■ INFORMATION PROVIDED
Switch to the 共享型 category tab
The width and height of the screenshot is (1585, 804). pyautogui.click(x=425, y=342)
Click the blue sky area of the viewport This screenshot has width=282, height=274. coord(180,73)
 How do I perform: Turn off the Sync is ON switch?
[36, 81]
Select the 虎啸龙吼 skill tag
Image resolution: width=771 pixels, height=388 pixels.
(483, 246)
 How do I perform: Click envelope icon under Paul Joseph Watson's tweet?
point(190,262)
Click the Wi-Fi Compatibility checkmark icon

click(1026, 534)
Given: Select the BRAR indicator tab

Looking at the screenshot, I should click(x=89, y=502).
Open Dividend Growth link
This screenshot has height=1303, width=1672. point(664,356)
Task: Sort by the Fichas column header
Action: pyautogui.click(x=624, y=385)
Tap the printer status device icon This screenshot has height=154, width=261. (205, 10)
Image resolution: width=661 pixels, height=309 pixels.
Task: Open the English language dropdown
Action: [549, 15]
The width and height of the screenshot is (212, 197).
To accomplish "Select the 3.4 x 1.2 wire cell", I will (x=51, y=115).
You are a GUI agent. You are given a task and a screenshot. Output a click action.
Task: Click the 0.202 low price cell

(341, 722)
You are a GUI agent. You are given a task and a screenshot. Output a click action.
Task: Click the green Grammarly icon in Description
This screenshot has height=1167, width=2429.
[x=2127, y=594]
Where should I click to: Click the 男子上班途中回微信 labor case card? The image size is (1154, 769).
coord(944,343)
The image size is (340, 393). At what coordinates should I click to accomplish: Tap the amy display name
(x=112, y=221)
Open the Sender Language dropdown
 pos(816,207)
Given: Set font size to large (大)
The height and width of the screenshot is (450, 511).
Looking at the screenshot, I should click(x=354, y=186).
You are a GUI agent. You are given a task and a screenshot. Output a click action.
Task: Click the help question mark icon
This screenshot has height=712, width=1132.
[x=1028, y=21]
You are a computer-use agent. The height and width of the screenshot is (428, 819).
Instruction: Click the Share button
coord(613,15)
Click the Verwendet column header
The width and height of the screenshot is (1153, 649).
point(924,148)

■ EXERCISE
Put the data from the line containing "Where should I" through the line containing "[x=1028, y=21]" into a JSON list of strings, one string per line, with blank lines left out.

■ COMPLETE RESPONSE
[
  "Where should I click to: Click the 男子上班途中回微信 labor case card? The image size is (1154, 769).",
  "coord(944,343)",
  "The image size is (340, 393). At what coordinates should I click to accomplish: Tap the amy display name",
  "(x=112, y=221)",
  "Open the Sender Language dropdown",
  " pos(816,207)",
  "Given: Set font size to large (大)",
  "The height and width of the screenshot is (450, 511).",
  "Looking at the screenshot, I should click(x=354, y=186).",
  "You are a GUI agent. You are given a task and a screenshot. Output a click action.",
  "Task: Click the help question mark icon",
  "This screenshot has height=712, width=1132.",
  "[x=1028, y=21]"
]